AYes — the temperature doubled from 50 to 100, so volume doubles by Charles' Law
BNo — Charles' Law only applies when pressure changes, not temperature
CNo — the Kelvin temperatures are 323 K and 373 K, so volume increases by a factor of 373/323, not 2
DNo — Boyle's Law applies here, not Charles' Law
The student made the classic Celsius mistake. Charles' Law requires absolute temperature (Kelvin). 50°C = 323 K and 100°C = 373 K. The temperature did NOT double — it increased by a factor of 373/323 ≈ 1.15. Only on the Kelvin scale does doubling temperature actually represent a doubling of molecular kinetic energy, making the proportionality V/T = constant valid. Using Celsius breaks the direct proportionality because 0°C is not the true zero of thermal energy.
Question 2 Multiple Choice
A gas is stored in a sealed, rigid container. The container is heated. What happens to the gas pressure, and which law applies?

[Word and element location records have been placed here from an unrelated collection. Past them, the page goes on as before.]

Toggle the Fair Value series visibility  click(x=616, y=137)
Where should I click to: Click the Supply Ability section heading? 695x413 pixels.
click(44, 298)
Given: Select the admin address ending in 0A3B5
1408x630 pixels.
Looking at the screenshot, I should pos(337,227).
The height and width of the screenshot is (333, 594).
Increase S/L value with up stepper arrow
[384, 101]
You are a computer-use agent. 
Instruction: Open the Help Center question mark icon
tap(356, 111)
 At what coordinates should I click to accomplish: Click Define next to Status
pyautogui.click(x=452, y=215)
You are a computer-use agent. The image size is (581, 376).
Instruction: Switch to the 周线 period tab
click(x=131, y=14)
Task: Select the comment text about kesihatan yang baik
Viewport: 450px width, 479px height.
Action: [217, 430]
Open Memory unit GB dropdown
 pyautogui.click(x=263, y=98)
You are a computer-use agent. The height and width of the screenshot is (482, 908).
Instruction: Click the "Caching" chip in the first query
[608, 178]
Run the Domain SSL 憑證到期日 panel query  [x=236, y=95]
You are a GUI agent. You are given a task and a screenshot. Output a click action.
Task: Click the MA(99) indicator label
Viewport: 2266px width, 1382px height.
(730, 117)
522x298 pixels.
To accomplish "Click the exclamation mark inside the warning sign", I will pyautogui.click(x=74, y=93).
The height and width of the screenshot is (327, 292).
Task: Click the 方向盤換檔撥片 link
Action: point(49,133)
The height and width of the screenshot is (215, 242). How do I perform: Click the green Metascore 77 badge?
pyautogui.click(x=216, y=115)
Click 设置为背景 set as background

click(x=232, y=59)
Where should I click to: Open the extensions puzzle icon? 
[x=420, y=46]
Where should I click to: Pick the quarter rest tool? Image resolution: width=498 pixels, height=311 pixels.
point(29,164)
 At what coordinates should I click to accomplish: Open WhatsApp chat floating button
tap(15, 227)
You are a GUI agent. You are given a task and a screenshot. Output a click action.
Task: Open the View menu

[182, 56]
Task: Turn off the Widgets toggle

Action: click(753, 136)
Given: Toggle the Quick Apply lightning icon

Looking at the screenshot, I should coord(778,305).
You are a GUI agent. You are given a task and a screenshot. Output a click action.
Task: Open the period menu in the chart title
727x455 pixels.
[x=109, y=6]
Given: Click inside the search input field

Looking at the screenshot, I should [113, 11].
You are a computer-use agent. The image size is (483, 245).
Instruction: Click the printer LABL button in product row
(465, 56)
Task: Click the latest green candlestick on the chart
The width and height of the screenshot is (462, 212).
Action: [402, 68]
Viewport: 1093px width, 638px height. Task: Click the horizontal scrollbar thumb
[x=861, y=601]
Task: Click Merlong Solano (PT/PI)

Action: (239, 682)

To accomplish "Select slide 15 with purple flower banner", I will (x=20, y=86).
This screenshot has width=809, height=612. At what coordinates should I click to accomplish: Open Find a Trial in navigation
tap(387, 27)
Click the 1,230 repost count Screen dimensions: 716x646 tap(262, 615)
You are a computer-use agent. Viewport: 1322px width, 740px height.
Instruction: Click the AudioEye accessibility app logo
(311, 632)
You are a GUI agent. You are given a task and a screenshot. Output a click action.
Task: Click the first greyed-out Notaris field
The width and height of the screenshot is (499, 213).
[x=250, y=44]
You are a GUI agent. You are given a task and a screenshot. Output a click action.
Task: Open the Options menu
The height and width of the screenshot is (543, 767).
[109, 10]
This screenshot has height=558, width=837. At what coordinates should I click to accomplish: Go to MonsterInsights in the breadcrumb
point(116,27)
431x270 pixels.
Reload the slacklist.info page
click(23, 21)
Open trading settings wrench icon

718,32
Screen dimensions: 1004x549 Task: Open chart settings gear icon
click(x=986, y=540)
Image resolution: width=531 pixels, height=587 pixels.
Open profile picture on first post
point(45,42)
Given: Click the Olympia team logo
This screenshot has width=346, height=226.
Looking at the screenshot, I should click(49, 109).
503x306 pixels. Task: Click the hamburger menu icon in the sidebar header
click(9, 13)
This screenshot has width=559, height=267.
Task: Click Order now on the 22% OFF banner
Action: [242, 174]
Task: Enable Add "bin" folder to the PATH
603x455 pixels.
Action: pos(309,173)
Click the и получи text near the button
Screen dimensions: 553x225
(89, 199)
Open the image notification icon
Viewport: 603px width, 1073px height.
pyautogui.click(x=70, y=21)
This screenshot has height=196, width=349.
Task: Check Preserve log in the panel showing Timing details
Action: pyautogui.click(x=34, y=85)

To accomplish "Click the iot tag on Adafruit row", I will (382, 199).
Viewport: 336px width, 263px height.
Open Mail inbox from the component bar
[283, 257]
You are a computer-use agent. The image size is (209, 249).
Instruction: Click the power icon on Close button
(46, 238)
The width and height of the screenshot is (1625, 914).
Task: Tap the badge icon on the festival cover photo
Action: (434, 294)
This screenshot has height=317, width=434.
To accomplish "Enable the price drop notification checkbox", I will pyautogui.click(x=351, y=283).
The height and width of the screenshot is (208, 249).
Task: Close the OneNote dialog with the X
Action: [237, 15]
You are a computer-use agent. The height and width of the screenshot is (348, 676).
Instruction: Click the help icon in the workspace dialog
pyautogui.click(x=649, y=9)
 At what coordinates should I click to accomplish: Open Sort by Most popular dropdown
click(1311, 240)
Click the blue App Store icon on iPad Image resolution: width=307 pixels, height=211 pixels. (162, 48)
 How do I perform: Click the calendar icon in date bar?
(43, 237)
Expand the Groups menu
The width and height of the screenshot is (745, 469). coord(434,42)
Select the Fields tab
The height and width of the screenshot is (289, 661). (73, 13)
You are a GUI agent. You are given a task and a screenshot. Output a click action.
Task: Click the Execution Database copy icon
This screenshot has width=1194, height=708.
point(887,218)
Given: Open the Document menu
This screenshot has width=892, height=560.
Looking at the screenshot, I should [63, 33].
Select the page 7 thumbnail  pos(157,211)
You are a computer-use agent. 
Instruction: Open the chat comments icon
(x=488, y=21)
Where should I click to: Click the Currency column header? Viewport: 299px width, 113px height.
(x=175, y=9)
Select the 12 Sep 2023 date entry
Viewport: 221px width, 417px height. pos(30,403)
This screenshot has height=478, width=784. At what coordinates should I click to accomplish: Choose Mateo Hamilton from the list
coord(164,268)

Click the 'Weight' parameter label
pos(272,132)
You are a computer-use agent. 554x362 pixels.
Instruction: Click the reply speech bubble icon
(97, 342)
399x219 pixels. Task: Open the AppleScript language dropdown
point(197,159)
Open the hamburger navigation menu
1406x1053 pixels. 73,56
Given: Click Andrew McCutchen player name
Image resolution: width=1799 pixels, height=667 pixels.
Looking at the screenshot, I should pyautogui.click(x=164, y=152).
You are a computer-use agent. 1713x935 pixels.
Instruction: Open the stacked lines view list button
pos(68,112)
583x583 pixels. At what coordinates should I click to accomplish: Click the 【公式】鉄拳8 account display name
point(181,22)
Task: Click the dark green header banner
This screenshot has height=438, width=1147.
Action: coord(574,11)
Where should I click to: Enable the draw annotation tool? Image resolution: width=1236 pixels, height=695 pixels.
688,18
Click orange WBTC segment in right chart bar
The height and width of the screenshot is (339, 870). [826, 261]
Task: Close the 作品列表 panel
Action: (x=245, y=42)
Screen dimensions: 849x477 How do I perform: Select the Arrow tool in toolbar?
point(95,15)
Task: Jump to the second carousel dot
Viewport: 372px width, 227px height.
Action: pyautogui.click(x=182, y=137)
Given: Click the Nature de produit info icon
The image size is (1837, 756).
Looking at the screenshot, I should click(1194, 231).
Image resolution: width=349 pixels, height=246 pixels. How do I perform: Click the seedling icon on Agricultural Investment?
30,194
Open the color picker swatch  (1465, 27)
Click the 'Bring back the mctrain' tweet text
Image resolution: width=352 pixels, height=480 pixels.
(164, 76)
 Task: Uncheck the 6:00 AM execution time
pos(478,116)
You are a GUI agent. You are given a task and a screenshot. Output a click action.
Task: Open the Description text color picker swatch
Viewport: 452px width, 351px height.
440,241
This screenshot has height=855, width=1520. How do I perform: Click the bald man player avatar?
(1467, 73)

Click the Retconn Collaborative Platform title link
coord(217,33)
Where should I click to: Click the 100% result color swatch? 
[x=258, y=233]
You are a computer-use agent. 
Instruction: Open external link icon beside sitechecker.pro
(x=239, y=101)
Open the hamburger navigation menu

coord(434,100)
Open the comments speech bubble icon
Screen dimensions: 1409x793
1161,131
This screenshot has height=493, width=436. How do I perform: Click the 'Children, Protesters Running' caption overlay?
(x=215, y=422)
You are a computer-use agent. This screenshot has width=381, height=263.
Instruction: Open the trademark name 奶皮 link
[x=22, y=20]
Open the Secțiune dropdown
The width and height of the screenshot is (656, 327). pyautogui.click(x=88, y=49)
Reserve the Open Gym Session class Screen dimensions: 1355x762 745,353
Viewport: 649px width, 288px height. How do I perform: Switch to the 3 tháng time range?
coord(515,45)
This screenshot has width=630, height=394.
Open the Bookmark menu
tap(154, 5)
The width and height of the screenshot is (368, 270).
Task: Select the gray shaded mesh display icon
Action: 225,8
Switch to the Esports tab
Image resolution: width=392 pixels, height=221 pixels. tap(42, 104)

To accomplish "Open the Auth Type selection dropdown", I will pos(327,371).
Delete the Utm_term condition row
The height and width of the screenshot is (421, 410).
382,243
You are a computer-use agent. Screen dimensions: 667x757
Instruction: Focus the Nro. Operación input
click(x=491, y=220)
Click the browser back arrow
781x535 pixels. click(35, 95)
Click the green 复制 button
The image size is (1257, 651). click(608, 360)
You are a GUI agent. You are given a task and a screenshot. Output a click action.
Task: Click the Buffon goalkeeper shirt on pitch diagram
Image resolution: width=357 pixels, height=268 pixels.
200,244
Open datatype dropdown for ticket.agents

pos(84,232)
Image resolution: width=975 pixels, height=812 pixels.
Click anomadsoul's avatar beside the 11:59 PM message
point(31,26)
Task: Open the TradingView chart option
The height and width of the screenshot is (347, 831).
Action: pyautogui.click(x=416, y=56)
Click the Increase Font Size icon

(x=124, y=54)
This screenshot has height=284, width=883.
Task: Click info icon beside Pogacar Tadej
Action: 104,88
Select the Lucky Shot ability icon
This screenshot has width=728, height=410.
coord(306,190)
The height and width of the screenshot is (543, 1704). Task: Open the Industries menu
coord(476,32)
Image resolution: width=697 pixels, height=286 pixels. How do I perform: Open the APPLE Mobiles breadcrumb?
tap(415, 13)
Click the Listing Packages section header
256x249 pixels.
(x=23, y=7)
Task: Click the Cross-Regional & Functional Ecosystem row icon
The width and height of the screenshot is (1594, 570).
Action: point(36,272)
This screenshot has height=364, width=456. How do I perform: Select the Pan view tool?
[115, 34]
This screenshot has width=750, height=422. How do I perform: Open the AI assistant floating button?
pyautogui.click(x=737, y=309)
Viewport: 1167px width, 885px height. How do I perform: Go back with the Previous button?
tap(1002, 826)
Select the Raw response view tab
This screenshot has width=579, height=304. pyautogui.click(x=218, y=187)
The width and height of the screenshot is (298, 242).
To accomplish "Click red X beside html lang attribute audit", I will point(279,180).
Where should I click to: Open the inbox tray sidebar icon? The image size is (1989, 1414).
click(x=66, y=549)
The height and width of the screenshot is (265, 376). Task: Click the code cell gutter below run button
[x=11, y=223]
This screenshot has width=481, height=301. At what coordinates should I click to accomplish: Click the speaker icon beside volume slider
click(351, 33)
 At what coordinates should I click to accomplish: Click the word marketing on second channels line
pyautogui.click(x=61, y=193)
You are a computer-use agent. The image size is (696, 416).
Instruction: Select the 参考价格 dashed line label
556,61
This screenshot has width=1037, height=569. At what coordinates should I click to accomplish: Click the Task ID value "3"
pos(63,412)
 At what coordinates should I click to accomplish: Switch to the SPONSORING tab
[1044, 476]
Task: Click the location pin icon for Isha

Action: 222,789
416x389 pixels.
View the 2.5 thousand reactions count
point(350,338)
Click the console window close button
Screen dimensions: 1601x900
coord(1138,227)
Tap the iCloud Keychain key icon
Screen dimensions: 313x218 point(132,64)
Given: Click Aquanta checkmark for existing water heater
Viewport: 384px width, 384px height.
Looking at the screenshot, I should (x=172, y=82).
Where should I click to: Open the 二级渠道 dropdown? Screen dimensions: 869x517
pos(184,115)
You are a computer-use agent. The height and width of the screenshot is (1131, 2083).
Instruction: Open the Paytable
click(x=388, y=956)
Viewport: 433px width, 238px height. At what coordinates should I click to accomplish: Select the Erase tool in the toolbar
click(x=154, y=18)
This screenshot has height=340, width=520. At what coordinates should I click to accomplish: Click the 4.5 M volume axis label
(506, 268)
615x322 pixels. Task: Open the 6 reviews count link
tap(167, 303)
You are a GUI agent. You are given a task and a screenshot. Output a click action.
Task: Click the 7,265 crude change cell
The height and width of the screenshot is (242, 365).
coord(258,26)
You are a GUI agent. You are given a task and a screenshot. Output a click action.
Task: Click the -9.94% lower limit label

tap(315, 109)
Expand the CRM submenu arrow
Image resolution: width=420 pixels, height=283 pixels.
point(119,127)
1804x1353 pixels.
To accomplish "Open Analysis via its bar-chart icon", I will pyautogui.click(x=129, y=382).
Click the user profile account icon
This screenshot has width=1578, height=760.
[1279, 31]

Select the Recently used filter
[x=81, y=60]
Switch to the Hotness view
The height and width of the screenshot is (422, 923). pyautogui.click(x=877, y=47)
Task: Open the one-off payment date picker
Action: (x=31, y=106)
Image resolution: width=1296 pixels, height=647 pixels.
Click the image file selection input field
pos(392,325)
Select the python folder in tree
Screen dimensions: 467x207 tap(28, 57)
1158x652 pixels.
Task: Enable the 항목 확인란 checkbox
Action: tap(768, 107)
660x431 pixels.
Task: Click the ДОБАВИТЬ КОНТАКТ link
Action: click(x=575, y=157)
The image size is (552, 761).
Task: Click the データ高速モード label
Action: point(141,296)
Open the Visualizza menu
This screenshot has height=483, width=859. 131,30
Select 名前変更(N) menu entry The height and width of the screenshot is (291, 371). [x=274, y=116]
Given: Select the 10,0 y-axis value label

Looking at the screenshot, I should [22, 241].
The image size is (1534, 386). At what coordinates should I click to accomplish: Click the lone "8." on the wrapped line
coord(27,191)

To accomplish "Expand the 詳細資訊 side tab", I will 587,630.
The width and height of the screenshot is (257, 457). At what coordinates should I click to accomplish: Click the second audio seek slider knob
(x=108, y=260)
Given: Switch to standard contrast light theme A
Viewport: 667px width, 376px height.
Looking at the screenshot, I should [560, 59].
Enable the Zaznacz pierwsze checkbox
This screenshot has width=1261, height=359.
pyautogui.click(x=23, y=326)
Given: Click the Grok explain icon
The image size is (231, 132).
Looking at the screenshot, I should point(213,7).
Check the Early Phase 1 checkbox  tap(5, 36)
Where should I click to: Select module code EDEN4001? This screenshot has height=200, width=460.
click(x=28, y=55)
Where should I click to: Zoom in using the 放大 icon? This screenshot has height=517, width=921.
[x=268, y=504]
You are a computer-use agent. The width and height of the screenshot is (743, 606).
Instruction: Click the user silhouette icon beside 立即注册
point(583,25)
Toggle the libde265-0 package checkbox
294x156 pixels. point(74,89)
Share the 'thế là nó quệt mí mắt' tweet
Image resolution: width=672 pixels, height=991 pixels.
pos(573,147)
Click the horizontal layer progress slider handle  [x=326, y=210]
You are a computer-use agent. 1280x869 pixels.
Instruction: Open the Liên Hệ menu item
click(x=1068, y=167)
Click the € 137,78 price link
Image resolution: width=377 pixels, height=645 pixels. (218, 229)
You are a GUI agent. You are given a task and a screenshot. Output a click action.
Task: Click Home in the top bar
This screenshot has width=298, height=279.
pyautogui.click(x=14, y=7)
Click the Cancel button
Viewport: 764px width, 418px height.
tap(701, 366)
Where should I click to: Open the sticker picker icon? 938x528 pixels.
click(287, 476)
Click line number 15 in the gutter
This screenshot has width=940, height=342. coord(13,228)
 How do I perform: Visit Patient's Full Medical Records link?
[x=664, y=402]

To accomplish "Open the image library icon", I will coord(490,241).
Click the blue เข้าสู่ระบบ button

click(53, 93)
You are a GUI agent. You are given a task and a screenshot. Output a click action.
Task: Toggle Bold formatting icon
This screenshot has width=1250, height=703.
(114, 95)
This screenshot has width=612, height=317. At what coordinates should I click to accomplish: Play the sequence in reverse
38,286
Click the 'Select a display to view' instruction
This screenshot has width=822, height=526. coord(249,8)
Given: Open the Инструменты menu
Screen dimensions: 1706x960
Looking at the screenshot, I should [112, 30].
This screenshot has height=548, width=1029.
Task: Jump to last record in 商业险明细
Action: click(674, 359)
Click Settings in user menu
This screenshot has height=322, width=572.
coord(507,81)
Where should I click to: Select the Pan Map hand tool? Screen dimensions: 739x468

APressure stays constant — Boyle's Law holds because volume is fixed
BBoyle's Law does not apply here — it requires constant temperature, and this scenario involves changing temperature
CPressure doubles as temperature doubles, per Charles' Law
DPressure decreases as the molecules slow down and spread out
Boyle's Law (PV = constant) holds only when temperature is fixed. In this scenario, temperature is changing, so Boyle's Law is inapplicable. The correct framework is Gay-Lussac's Law (P/T = constant at fixed volume), which is the natural extension of Charles' Law to rigid containers. This question targets a common confusion: students sometimes apply the wrong law because they remember 'gas + pressure' without checking which variable is held constant.
Question 3 True / False
A gas compressed to half its original volume at constant temperature will have twice its original pressure.
TTrue
FFalse
Answer: True
This is a direct application of Boyle's Law: PV = constant (at fixed temperature and fixed amount of gas). If V is halved, then P must double to keep the product PV constant. The intuition is that the same number of molecules now occupy half the space, so they collide with the walls twice as often per unit area, doubling the pressure.
Question 4 True / False
Charles' Law predicts that a gas at 0°C has zero volume.
TTrue
FFalse
Answer: False
This is the Celsius trap. 0°C is NOT absolute zero — it is 273 K. Charles' Law (V/T = constant with T in Kelvin) predicts zero volume only at 0 K (absolute zero, −273°C), where molecular motion theoretically ceases. A gas at 0°C still has substantial thermal energy and a nonzero volume. The error reveals exactly why Kelvin is required: using Celsius produces nonsensical predictions because 0°C does not represent the absence of thermal energy.
Question 5 Short Answer
Why must temperature be expressed in Kelvin rather than Celsius when applying Charles' Law?
Think about your answer, then reveal below.
Model answer: Charles' Law states that volume is directly proportional to absolute temperature (V/T = constant). This proportionality only holds when temperature is measured from true zero — the point of zero thermal energy (0 K, or −273°C). The Kelvin scale starts at this absolute zero. Celsius is an offset scale where 0°C = 273 K, so ratios of Celsius temperatures don't reflect ratios of thermal energy. Doubling from 10°C to 20°C does not double the thermal energy — it corresponds to only a 3.6% increase in Kelvin.
The deeper point is that Charles' Law is a statement about the relationship between molecular kinetic energy and volume. Kinetic energy scales with absolute temperature, not Celsius temperature. Only when you use Kelvin does 'twice the temperature' mean 'twice the thermal energy' — and therefore predict 'twice the volume.' Any gas law involving T as a direct proportionality requires Kelvin.